Par Céline Pastezeur - Publié le 11 Août 2016 à 06:18
Les jeunes et le mobile, ça matche !
Génération selfies, emojis et compagnie à l'honneur ! Olivier Roubert, consultant en images et spécialiste de la construction des images, répond à nos questions pour vous aider à comprendre toujours plus comment les moins de 30 ans utilisent la photo et la vidéo dans leur communication au quotidien. Aucune marque ne pourra y échapper !

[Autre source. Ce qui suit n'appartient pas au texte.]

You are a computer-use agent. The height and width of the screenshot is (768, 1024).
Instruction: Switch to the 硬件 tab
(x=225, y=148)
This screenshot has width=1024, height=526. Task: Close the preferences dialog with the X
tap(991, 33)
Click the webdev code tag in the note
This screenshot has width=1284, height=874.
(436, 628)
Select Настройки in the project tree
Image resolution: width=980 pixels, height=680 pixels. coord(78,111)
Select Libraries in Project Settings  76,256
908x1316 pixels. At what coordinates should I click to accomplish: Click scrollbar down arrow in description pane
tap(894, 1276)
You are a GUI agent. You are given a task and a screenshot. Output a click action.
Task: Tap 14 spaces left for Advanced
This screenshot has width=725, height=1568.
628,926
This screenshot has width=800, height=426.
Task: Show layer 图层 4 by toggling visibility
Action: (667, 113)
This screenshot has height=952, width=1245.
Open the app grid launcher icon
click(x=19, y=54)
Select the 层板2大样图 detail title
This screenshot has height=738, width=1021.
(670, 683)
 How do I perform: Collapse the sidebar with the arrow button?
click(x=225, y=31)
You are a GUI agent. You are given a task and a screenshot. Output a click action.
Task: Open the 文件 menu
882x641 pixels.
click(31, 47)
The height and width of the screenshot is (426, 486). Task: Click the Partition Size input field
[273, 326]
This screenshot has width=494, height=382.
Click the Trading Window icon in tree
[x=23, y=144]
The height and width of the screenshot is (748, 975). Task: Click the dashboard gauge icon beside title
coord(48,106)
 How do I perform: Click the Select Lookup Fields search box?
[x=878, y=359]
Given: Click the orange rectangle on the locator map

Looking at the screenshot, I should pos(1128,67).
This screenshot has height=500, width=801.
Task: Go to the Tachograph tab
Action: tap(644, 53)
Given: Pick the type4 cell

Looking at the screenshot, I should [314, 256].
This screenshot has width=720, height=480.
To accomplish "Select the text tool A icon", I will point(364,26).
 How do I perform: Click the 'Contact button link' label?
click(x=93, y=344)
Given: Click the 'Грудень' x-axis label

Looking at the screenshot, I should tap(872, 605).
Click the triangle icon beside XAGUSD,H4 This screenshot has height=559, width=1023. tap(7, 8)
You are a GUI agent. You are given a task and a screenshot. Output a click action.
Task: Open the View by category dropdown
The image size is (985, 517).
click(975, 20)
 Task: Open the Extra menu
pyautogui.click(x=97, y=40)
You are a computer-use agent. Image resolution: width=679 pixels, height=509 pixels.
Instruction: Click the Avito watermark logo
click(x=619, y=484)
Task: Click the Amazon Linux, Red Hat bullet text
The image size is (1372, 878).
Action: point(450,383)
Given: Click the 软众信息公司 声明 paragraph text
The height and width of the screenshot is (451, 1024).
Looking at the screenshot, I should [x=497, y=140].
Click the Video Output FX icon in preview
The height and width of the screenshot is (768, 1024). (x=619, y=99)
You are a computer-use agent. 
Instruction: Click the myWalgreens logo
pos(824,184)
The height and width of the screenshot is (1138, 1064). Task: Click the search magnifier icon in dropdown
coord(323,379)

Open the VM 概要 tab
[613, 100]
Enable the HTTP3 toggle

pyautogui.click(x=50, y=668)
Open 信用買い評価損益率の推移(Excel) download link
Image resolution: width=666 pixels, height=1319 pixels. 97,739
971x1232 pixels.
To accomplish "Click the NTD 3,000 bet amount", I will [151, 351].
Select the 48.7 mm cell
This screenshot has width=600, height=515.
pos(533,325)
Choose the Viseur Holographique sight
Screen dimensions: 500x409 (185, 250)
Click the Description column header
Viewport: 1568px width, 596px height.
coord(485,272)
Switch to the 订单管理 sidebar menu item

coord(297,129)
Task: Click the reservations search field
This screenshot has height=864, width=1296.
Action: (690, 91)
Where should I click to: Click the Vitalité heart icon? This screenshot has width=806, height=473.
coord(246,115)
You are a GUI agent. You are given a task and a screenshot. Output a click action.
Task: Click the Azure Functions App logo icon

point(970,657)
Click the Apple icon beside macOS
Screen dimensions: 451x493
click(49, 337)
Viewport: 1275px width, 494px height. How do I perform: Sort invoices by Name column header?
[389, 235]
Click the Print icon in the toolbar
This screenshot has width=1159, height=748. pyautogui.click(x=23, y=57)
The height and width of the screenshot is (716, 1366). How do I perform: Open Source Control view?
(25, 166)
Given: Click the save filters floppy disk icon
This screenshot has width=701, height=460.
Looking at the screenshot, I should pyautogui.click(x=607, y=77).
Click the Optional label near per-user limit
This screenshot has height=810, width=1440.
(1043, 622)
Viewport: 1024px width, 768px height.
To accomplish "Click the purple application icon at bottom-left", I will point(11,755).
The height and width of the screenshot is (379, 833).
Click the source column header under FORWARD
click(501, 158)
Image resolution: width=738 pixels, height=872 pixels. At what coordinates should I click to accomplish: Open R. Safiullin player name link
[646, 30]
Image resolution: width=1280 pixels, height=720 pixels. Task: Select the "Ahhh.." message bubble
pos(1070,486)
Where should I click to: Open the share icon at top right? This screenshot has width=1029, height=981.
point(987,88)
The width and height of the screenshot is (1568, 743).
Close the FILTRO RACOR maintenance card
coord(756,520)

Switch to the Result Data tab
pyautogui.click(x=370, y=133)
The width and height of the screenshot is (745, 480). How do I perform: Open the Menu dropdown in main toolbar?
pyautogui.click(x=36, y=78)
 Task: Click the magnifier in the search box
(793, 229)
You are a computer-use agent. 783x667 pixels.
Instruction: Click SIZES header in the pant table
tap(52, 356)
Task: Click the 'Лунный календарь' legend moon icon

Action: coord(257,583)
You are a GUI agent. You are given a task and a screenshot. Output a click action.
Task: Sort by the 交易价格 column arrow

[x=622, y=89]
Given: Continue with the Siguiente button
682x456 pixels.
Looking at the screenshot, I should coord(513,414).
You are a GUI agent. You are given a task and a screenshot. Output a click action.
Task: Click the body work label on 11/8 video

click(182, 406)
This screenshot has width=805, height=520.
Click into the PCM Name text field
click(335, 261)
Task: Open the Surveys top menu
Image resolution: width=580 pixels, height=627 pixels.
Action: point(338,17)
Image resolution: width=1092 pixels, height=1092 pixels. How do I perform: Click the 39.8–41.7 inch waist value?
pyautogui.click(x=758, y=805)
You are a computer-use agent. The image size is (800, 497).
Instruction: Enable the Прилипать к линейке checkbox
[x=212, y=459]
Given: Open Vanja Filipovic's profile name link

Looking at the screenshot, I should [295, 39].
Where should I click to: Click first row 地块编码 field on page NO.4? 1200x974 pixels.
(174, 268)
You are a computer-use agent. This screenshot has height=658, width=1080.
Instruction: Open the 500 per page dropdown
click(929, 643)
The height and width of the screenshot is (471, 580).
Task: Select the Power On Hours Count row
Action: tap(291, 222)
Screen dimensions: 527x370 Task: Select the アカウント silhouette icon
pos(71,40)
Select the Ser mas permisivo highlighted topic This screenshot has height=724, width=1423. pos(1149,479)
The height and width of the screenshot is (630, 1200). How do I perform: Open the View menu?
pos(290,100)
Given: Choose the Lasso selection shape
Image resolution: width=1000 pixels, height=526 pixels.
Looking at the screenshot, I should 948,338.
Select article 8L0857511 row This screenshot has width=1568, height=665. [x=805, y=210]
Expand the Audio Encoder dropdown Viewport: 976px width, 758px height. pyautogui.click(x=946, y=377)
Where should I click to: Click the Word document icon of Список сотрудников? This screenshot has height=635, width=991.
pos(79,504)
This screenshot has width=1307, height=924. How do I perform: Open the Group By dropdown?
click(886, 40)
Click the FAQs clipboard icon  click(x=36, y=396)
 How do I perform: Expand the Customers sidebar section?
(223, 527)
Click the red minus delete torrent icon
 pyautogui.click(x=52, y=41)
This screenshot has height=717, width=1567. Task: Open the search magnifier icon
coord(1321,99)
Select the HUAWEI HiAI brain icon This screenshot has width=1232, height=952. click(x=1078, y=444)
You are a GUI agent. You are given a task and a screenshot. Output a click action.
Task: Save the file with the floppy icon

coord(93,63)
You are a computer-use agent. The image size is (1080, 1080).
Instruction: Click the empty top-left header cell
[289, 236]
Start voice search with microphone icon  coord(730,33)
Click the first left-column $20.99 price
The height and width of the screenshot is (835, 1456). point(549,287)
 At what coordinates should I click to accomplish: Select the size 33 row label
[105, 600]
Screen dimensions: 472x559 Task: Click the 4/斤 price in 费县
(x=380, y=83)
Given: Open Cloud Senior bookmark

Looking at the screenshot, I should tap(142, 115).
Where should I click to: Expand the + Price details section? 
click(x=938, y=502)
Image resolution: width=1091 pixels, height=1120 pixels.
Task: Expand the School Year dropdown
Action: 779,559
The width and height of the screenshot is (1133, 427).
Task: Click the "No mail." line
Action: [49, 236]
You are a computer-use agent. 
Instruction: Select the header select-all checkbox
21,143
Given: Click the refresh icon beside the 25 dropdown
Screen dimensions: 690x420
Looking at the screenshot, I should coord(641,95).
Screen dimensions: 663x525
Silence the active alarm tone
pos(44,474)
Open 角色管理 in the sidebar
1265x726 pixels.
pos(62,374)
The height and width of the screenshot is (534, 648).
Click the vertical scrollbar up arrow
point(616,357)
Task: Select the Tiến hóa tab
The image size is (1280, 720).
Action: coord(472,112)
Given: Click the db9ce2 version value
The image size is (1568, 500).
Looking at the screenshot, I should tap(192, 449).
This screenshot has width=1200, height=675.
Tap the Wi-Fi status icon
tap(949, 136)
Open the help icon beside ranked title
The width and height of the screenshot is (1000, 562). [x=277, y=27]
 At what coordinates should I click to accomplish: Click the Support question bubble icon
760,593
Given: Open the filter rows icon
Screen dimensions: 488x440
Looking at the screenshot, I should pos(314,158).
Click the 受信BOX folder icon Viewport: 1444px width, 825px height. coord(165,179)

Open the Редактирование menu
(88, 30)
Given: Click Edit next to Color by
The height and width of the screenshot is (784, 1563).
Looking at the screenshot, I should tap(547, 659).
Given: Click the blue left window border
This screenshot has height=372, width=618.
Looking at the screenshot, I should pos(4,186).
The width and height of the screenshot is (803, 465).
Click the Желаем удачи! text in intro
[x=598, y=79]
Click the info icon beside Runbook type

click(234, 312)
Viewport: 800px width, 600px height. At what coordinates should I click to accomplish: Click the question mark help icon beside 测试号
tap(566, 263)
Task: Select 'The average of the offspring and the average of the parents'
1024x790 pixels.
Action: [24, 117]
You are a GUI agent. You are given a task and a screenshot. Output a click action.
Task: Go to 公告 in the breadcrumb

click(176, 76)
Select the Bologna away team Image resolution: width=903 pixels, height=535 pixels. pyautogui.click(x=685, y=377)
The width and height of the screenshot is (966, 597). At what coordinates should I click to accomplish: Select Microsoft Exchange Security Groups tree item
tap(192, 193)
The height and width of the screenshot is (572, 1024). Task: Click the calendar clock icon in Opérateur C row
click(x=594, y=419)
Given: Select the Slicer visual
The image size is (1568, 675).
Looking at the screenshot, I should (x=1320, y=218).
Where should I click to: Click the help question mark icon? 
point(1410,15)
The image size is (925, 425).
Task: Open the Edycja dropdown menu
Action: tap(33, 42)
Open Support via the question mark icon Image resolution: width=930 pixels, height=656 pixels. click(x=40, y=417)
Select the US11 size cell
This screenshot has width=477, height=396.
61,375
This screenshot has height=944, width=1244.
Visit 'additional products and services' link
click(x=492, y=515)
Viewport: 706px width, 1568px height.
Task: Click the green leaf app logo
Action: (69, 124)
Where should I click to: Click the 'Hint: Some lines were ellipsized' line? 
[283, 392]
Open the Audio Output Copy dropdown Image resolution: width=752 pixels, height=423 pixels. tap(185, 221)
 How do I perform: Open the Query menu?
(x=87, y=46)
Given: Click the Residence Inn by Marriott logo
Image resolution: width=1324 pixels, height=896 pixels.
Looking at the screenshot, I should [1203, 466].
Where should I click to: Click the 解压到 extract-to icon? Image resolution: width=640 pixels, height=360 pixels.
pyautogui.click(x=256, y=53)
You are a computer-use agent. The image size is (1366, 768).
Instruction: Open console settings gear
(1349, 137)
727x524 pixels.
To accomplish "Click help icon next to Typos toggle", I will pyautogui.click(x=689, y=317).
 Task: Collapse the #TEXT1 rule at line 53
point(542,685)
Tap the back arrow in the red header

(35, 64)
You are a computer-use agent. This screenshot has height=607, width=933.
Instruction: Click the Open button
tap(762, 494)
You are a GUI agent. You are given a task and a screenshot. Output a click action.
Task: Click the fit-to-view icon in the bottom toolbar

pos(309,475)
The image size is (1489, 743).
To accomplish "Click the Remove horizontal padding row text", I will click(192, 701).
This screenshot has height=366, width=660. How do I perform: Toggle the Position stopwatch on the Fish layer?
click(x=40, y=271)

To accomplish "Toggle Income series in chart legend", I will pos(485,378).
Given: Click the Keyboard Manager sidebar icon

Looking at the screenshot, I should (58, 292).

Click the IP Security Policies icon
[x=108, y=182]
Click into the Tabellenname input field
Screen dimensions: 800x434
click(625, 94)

Génération selfies, emojis et compagnie à l’honneur ! En juin dernier, la rédaction d’Air of melty vous dévoilait les résultats d’une étude menée par OpinionWay et Ooshot mettant en lumière le fait que la photo est aujourd’hui le premier vecteur de valorisation des marques auprès des moins de 30 ans. A ce sujet, aujourd’hui, Olivier Roubert, consultant en images et spécialiste de la construction des images, a accepté de répondre à nos questions afin de mieux comprendre le rapport de la jeune génération à la communication visuelle. Avec l’essor de la photo et de la vidéo, les jeunes ont-ils lâché la communication textuelle ? C’est bien plus compliqué que cela !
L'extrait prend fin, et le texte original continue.